Skip to contents

This function flags outliers using one of the different methods provided by the parameters (to use multiple, please call this function several times sequentially). Note that this function evaluates outliers within each "uidx", "filename", and "injection" (for those of the columns that exist), and additionally within each "block" and "segment" if by_block = TRUE. in addition to any groupings already defined before calling this function using dplyr's group_by(). It restores the original groupings in the returned datasert.

Usage

orbi_flag_outliers(
  dataset,
  agc_fold_cutoff = NA_real_,
  agc_window = c(),
  agc_absolute_cutoff = c(),
  by_block = TRUE
)

Arguments

dataset

An aggregated dataset or a data frame of peaks (i.e. works directly after orbi_identify_isotopocules() as well as with a tibble from orbi_get_data(peaks = everything()) or when reading from an IsoX file)

agc_fold_cutoff

flags scans with a fold cutoff based on the average number of ions in the Orbitrap analyzer.

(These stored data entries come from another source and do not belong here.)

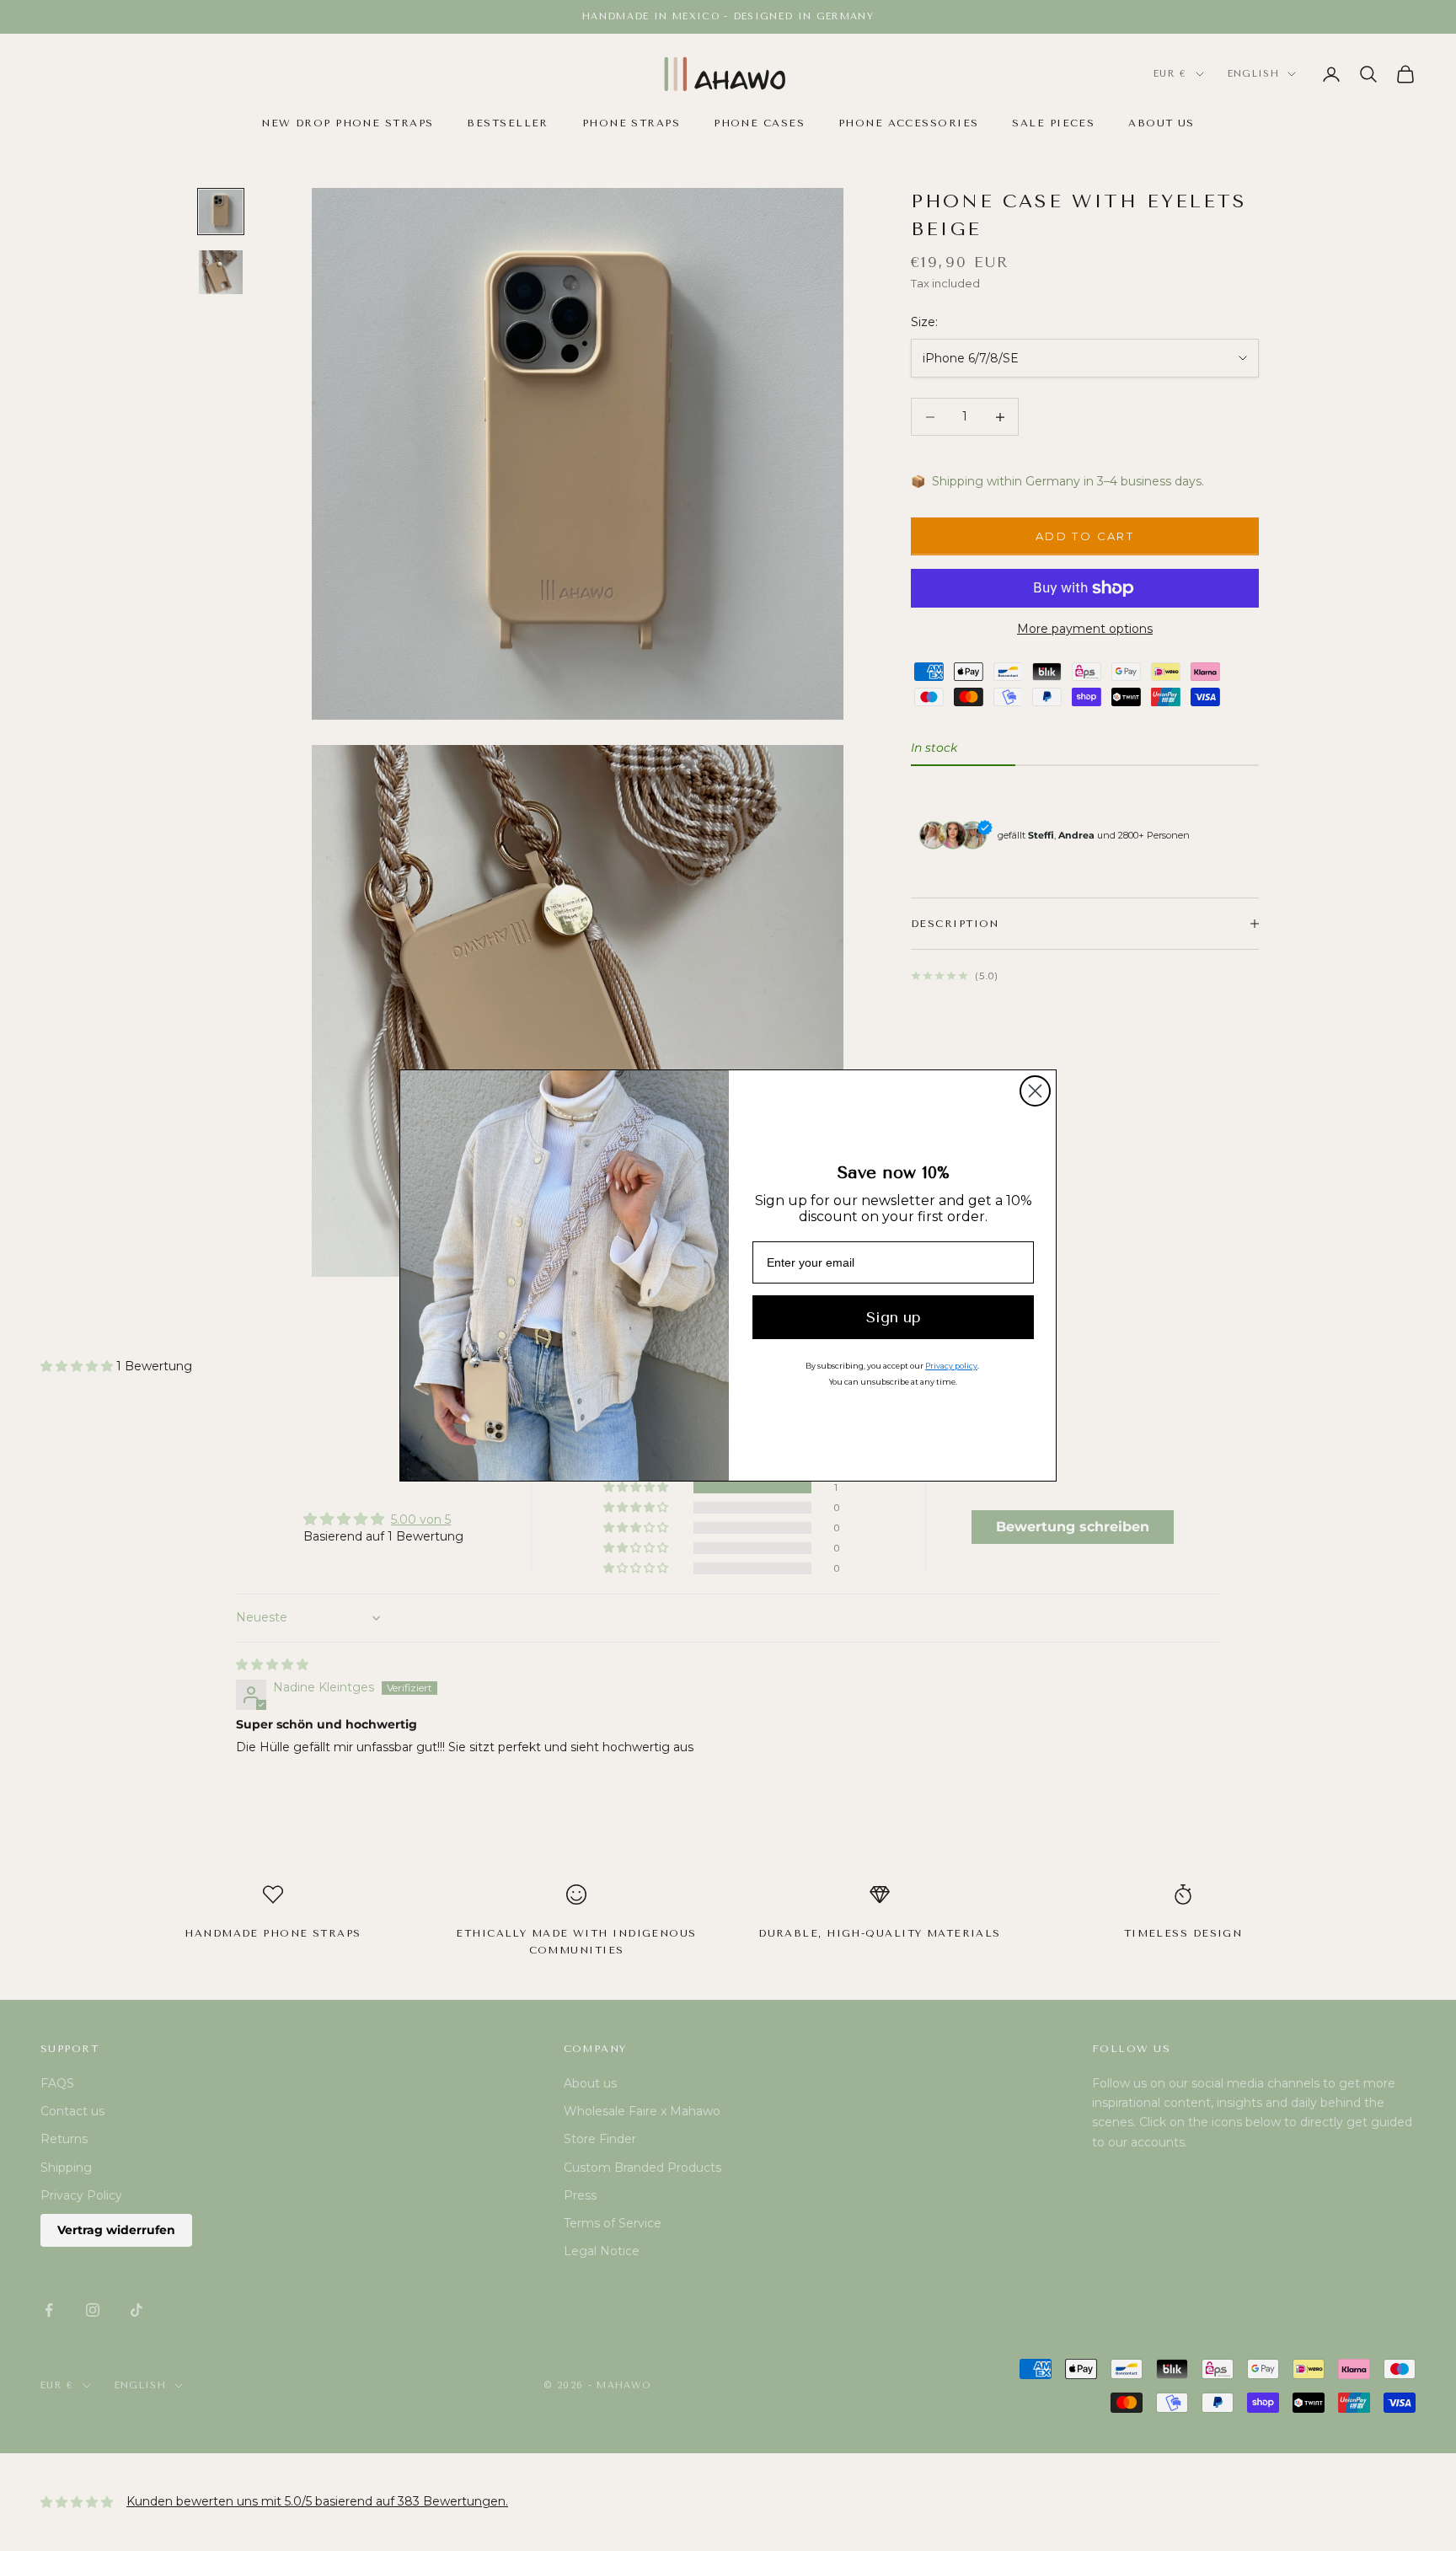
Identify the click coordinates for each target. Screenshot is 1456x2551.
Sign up (893, 1317)
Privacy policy (951, 1365)
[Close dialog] (1035, 1091)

For example, agc_fold_cutoff = 2 flags scans that have more than 2 times, or less than 1/2 times the average. TIC multiplied by injection time serves as an estimate for the number of ions in the Orbitrap.

agc_window

flags scans with a critically low or high number of ions in the Orbitrap analyzer. Provide a vector with 2 numbers c(x,y) flagging the lowest x percent and highest y percent. TIC multiplied by injection time serves as an estimate for the number of ions in the Orbitrap.

agc_absolute_cutoff

flags scans with a number of ions in the Orbitrap analyzer outside of an absolute range. Provide a vector with 2 numbers c(x,y) flagging data below x and above y of the TIC multiplied by injection time (which serves as an estimate for the number of ions in the Orbitrap).

by_block

if the dataset has block and segment definitions, should the outlier flag be evaluated within each block+segment or globally? default is within each block+segment, switch to globally by turning by_block = FALSE

Value

same object as provided in dataset with new columns is_outlier and outlier_type (if they don't already exist) that flags outliers identified by the method and provides the type of outlier (e.g. "2 fold agc cutoff"), respectively.

Examples

fpath <- system.file("extdata", "testfile_flow.isox", package = "isoorbi")
df <-
  orbi_read_isox(file = fpath) |>
  orbi_simplify_isox() |>
  orbi_flag_outliers(agc_window = c(1,99))
#>  [20ms] orbi_read_isox() loaded 6449 peaks for 1 compound (HSO4-) with 5
#> isotopocules (M0, 33S, 17O, 34S, and 18O) from testfile_flow.isox
#>  [5ms] orbi_simplify_isox() kept columns filepath, filename, scan.no,
#> time.min, compound, isotopocule, ions.incremental, tic, and it.ms
#>  [26ms] orbi_flag_outliers() flagged 30/1290 scans (2.3%) as outliers based on
#> AGC window (1% to 99%) cutoff, i.e. based on scans whose number of ions tic *
#> it.ms in the Orbitrap analyzer fall into the lowest (<1%) or highest (>99%)
#> quantiles, in 3 data groups (based on filename) → use orbi_plot_raw_data(y =
#> tic * it.ms) to visualize them